Dear Uncle Sam,
By the time you read this, I'll be at Community Hospital, being prepared for a sex-change operation. Our time together made me realize some important things about myself.
I'm sorry for leaving you this way, but time is money, and according to your most current bank statement you have insufficient funds to purchase additional time credits with me.
I know this might seem like I'm into polygamy or something just because I have five wives at the same time, but Elisab... Rebecca... umm, I mean Sarah, you're the only one who truly matters, I swear. Surely our time together must still mean something
to you, seeing as we made all those plans to cannibalize your family, but I just don't see things working out that way.
I'm sorry about this — I think. I just need more men, on some kind of rotating schedule.
I want to tell you that I think you are a Terminator sent from the future to kill me, but I don't think we're right for each other.
First of all, we're not really compatible. You are a Nazi war criminal,
and I am the creep who has been sending you human ears every Friday for the last eight months.
You like laying on the floor with all the lights off, playing with your pasta meals until it looks like the Flying Spaghetti Monster before proceeding to eat it, and smelling other people's fingers,
and I'm just not sure I can ever share your joy in those things.
How can two people so different ever make it for the long haul? I think we should date in Hell, after killing each other.
But I want you to know that I'll think of you whenever I do sadistic things to your digital duplicate in The Sims 3.
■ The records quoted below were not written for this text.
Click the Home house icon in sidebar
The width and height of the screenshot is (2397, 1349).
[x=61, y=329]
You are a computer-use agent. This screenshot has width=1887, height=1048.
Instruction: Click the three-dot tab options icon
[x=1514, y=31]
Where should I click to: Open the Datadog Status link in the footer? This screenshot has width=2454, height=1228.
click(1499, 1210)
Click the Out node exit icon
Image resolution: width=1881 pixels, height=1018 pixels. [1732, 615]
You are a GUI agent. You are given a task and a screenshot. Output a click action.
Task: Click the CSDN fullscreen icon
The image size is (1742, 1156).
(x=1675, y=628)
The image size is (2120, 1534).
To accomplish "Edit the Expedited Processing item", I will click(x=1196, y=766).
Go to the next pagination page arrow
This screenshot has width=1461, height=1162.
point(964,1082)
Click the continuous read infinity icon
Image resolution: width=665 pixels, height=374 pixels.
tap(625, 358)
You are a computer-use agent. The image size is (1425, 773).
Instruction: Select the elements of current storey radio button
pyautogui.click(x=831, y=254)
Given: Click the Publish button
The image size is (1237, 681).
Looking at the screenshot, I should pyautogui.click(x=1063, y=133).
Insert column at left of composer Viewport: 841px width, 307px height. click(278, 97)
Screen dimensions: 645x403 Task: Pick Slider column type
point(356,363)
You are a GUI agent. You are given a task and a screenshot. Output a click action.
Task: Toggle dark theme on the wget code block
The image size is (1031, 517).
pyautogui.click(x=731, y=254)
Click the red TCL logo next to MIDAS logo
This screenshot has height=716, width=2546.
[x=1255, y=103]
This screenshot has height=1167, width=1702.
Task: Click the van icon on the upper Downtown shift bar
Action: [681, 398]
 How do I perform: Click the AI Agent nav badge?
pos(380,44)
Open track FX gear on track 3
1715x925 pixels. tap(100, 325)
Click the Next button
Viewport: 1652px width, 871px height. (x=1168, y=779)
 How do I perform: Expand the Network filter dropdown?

I'd really like us to become old without ever speaking to, or thinking of, each other ever again,
if that's okay with you. I think we can do it.
We had some good times, at least when we turned the clock forward a few hours and then pretended that something nice happened during that time (whereas nothing at all happened, really).
Take care of yourself and never forget to have your pets sprayed and neutered.
Living is easy with eyes closed,
~ The "I Like Cheese Monthly" Editor.